Il est tout de même assez invraisemblable qu’un réalisateur comme John Boorman, auteur de Délivrance et d’Excalibur, qui sont des films importants, intelligents, profonds, ait pu tourner ce Zardoz qui fait alterner, chez ses spectateurs, l’ennui, la dérision et, bien souvent, le fou-rire apitoyé. Tout cinéaste est certes capable de ratages absolus, Renoir avec Le Testament du Docteur Cordelier, Pagnol avec La belle meunière, Huston avec Victory, Polanski avec What ?, Risi avec Le Bon roi Dagobert, mais il est peu de choses aussi ridicules que Zardoz.

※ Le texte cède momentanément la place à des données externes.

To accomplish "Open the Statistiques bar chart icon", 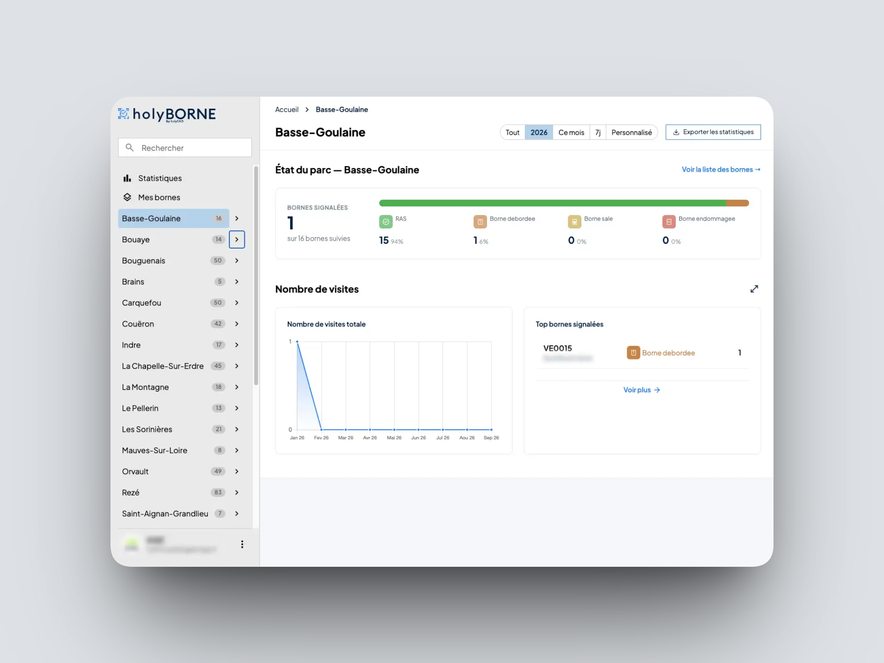I will tap(127, 178).
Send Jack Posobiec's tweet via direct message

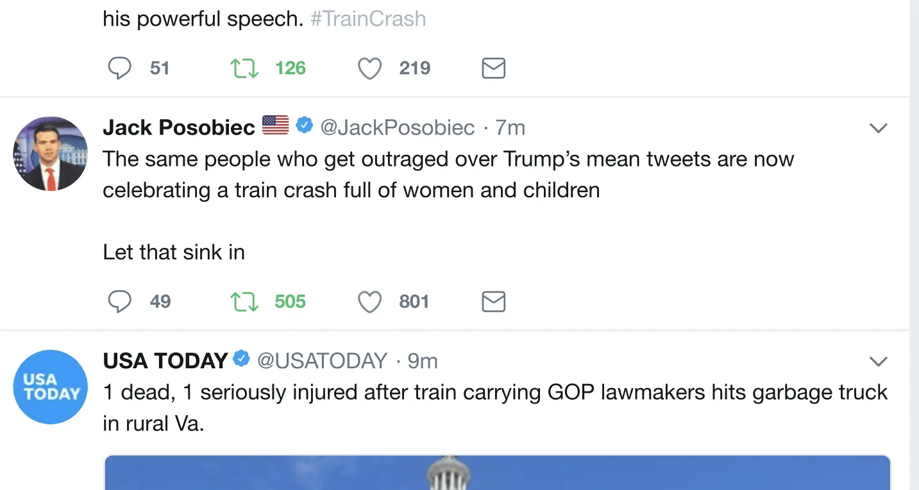pos(493,302)
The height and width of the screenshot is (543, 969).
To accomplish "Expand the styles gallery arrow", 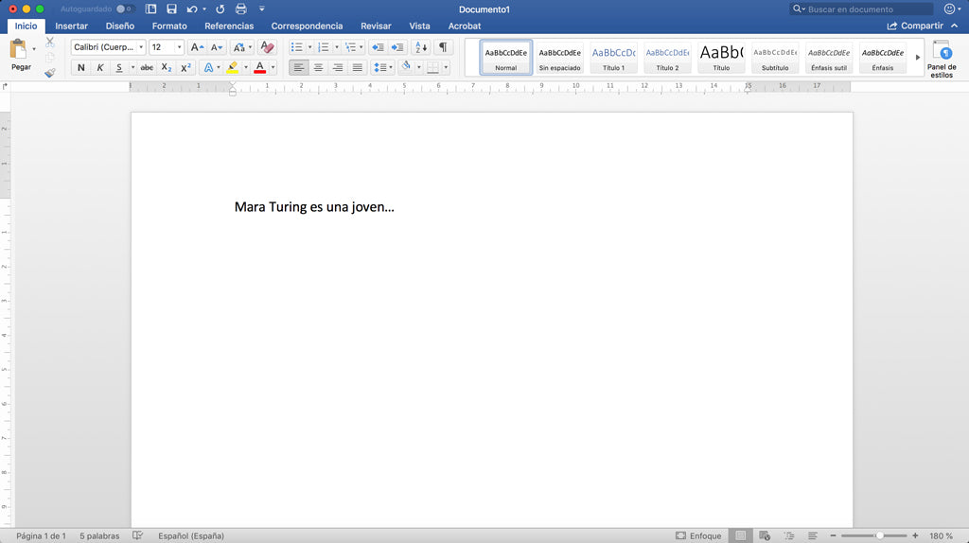I will pos(917,58).

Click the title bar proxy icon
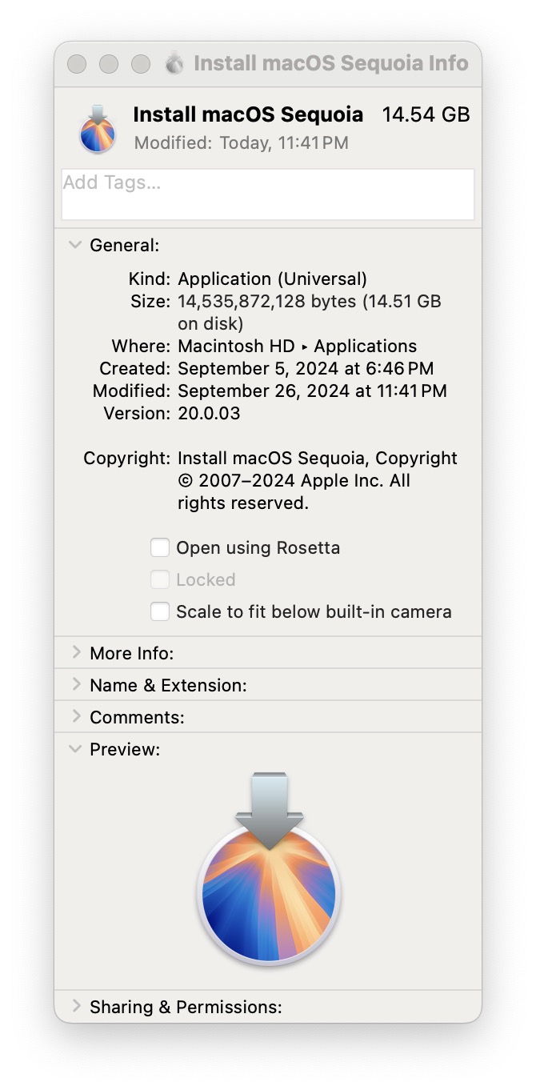tap(174, 64)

Pourtant ça ne commence pas mal, et Zardoz, le masque volant qui descend du ciel sur des contrées inhospitalières, farouches, à peine éclairées par un pâle soleil, pour baroque qu’il est, met d’emblée le spectateur dans un univers assez bluffant. Et de ce masque figé jaillissent des brassées de fusils pour tuer les brutes qui se multiplient et sont légion ; c’est pourquoi Zardoz a fait don de l’arme. L’arme est le Bien, le pénis est le Mal, le fléau qui crache les semences qui répandent le fléau de la vie sur terre. Mais l’arme crache la mort et purifie la Terre des brutes abjectes !

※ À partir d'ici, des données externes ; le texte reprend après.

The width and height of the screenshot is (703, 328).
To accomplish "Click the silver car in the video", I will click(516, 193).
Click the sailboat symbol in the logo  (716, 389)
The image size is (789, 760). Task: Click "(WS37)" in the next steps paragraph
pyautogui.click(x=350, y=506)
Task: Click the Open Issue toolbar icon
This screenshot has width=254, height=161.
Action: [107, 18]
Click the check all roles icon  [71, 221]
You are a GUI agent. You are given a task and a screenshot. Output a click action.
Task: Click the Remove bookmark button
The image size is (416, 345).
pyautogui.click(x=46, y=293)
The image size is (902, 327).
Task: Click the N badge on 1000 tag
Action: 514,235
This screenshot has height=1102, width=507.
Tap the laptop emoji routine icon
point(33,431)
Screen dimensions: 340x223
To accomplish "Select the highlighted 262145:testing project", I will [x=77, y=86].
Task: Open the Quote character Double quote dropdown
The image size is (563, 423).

Voilà qui commence à merveille et qui fait songer à Borges (dans Fictions) : Les miroirs comme la copulation sont abominables car ils multiplient le nombre des Humains. Du pur (!) catharisme !
Et puis plus rien. Un prêchi-prêcha ridicule, un Sean Connery aux moustaches à la Tarass Boulba, à la barboteuse couche-culotte sidérante, qui court un peu partout en paraissant ne rien comprendre à ce qui lui arrive alors qu’il apparaîtra in fine que c’est un redoutable malin, créé pour mettre fin au meilleur des mondes.
Vivent dans une sorte de thébaïde très enquiquinante une tripotée d‘Élus, dont la situation d’immortalité n’apparaît que graduellement comme insupportable et dont les manigances sont bien exaspérantes. Bémol à ce jugement acerbe, la très seyante tenue des jeunes femmes, petit haut tricoté très échancré, foulard noué élégamment sur quelques frais minois (Charlotte Rampling était décidément sublime il y a trente-cinq ans). Il y a aussi des endormis et une ribambelle de vieillards gâteux et glougloutants, les rebelles qui ont été punis de vieillissement accéléré.
Tout ça existe parce qu’une sorte d’aristocratie scientifique, pour sauvegarder les acquis de la Civilisation, devant la montée inéluctable des Barbares, a décidé de fonder une communauté privilégiée et éternelle ; il y avait des idées à creuser, par là : comment faire pour sauver le Savoir lorsque le frontières s’écroulent ? Le Moyen-Âge a eu une réponse plus modeste : il recopie, sans toujours les comprendre, les grandes œuvres de la connaissance antique : c’est un des motifs du Nom de la rose ; c’est aussi le sujet d’un remarquable roman de science-fiction, Un cantique pour Leibovitz, de Walter Miller. Zardoz, bien dans l’air du temps des années 70, fait dans la dénonciation antitotalitaire, mais c’est bien sommaire.
La fin du film rehausse un peu le reste : Boorman compose de bien belles images de tuerie ; mais ça ne parvient tout de même pas à tirer son truc au dessus du marécage où il a sombré corps et biens.